I’ve taken several attempts at parallelizing the LSD Radix Sort algorithm. This is a conceptual description of the latest attempt, which hopefully will work out well. My latest implementation of partially parallel version of LSD Radix Sort is performing very well, running at around 150 MegaInt32/sec implemented in C++ and nearly the same speed in C# (in HPCsharp nuget package). This version splits the algorithm into the counting phase and a permutation phase, where the counting phase uses multiple cores to gain higher performance. However, the permutation phase runs on a single core. This blog describes an attempt at using multiple cores for the permutation phase of the algorithm.
LSD Radix Sort Synopsis
The counting phase of LSD Radix Sort, reads each element of the input array sequentially. For each digit of each element, a histogram is generated, with a count for occurrence of each digit value. For example, if 8-bit digits are used, then 256 bins are created, counting the occurrence of value 0, value 1, …, value 255. Once the size of each bin has been established, then it is known where to place each input value in the output array, since we know where each bin will start within the output array.
The permutation phase of the LSD Radix Sort algorithm copies each value from the input array into the output array, placing each element into its bin (location within the output array). Several permutation passes are performed – one pass per digit. For instance, if the array elements are 32-bit integers, and we are using 8-bit digits, then 4 passes will be performed. For 64-bit elements with 8-bit digits, eight permutation passes will be performed.
Parallel Permutation Ideas
To perform the permutation phase of the algorithm in parallel, we could split the input array into chunks of work – work quantas. Each worker (e.g. CPU core, or task) would pick up a work quanta – a section of the input array – and would work on permuting array elements within just that section. This requires for each quanta of work to have enough information associated with it, to be able to accomplish this permutation work. The information that is necessary, is where each of the 256 bins start for that quanta of work. Thus, we need a 2-D array, where the upper dimension is work quanta, and the lower dimension is 256 bins of starting indexes.
To compute the starting index for each bin, for each work quanta, a more complex counting (histogram) method is needed. Counts for each work quanta, for each bin, are needed. These can be computed by performing a single pass over the input array, which is split into work quanta chunks, computing the counts for each of these chunks per bin. This determines how many array elements have the current digit that is 0, how many have the current digit that is a 1, and so on, up to digit of 255 (for 8-bit digits).

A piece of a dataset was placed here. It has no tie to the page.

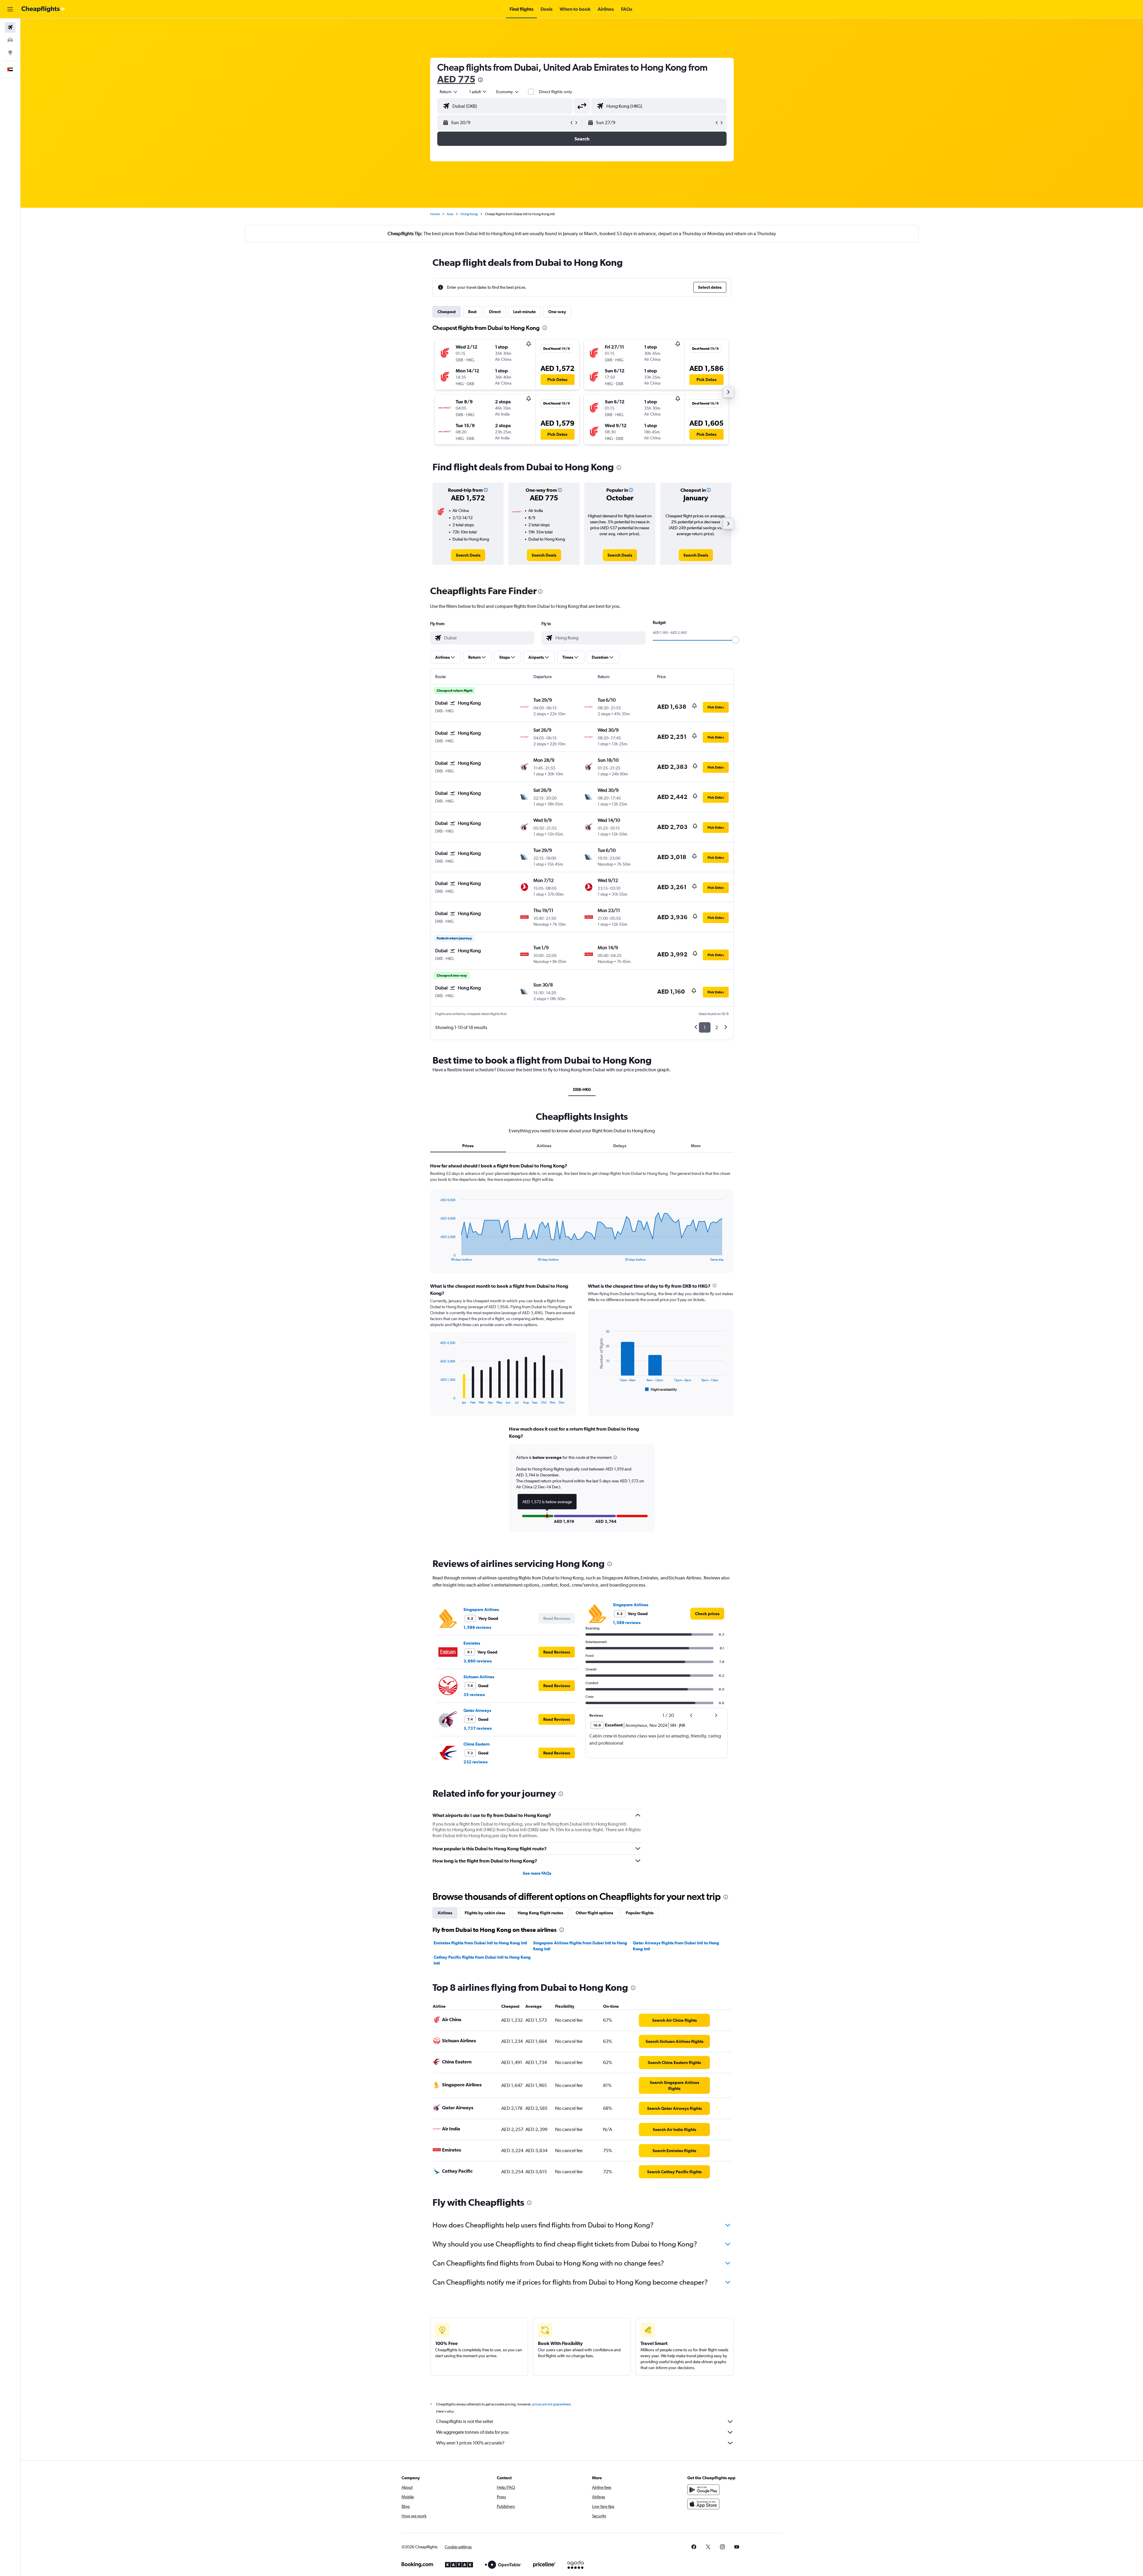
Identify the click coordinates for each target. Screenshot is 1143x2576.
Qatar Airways (477, 1710)
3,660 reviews (477, 1661)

Transform Histogram into Starting Indexes
Once we know the counts for each bin, for each work quanta, we can determine starting indexes for each bin, for each work quanta. For bin 0, the starting index of work quanta 0 is zero. The starting index for work quanta 1, would be the starting index of work quanta 0 plus the count for bin 0 for work quanta 0. This pattern continues for starting index of work quanta 2 and so on, where its starting index is the starting index of the previous work quanta starting index plus the count for the same bin of previous work quanta.
At this point all within each bin, all of the work quantas starting indexes have been adjusted to account for the counts within each bin, but not to account for the bins before them – the starting index of work quanta 0 is zero for each bin – which is wrong. We need to compute the size of the overall bin 0 and adjust bin 1 starting indexes by adding that amount. To compute the size of bin 0, we can take the starting index of the last work quanta of bin 0 and add the count for bin 0 for the last work quanta. Then all of bin 1 starting indexes need to be adjusted by adding this value to each of them.
The above descriptions need pictures to make it clearer!